Distilled and RO is almost, or actually, the same. It should read like 0,01mS it depends a bit on your RO hardware. Even rainwater, there's almost no ions or nutrients in it. Just pure water. This makes actually good plant water as there is 0 bicarbonates or natrium chloride in it but it'll lack the calcium and magnesium of regualr tapwater, so that is where Cal Mag comes into play. Some tapwater is ok if it's soft, and even medium hard tap works in some setups, like organic soil. Hard tap water needs to be dilluted down and pH to, at least, neutral, to be of any use longterm.
What I ment is you shouldn't stick your pH pen in distilled/RO/deminerlized or pure rainwater. Use your EC meter beforeahead, if water reads at least 0,2 EC then the pH probe will not suffer.
RO is ok for plants if you have these types of "supersoils" which already contain all plant essentials including Calcium and Magnesium. It remains to be seen if your mix actually fullfills this.

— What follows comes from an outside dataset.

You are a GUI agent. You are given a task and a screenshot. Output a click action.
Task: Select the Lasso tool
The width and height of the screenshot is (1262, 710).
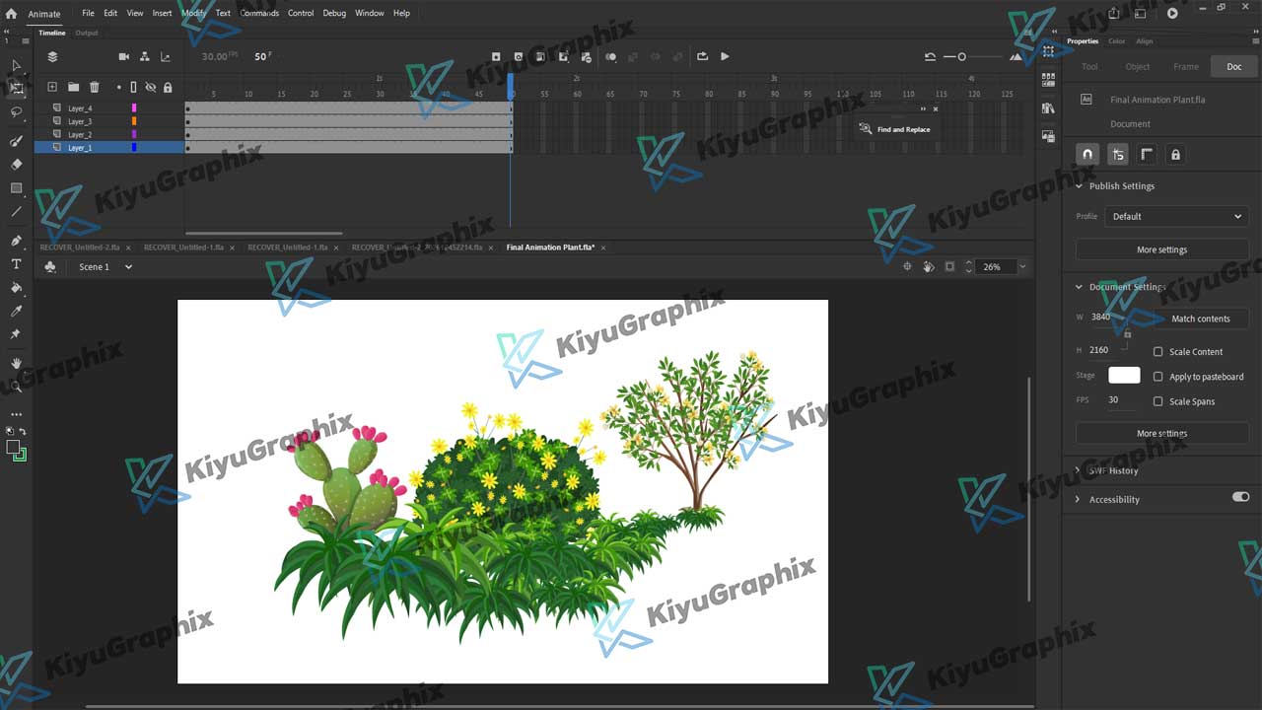(x=16, y=112)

Once water hits your substrate, it will dissolve some salts and these will make it also into the drain. The bacterias in wormcastings also work on this. It's helpful if the water is at roomtemperature and not cool. My drain EC reads about 1,2 mS and can go up to over 3 in fresh organic soil. That's some false reading due to organic molecules therein. I've had readings with some fresh potting mixes at EC 8 then, plants wouldnt grow much and even showed deficiencies (!). Cannabis can adapt to anything in between EC 1-2.5, above that be weary. Correct pH is way more important, 6-6.5 in your case - but it's also important which pH goes in. Your substrate pH is usually in between these 2 measured numbers. I usually (organic soil,
Biobizz) irrigate pH 6,5-7, and get 6,2-6,5 drain reading, and then it's good.
The general problem with lacheate probing is the actual amount of water used can dillute your numbers measured. So you need to stick to a somewhat reasonable volume used and keep that routine. Like, first slowly saturate the medium, then drain out like 20-30% of potvolume. That's why I like slurry shakeprobes as these can be set more accurately. But they require more time and preparation. Drain is quick to do just for controlling here and then.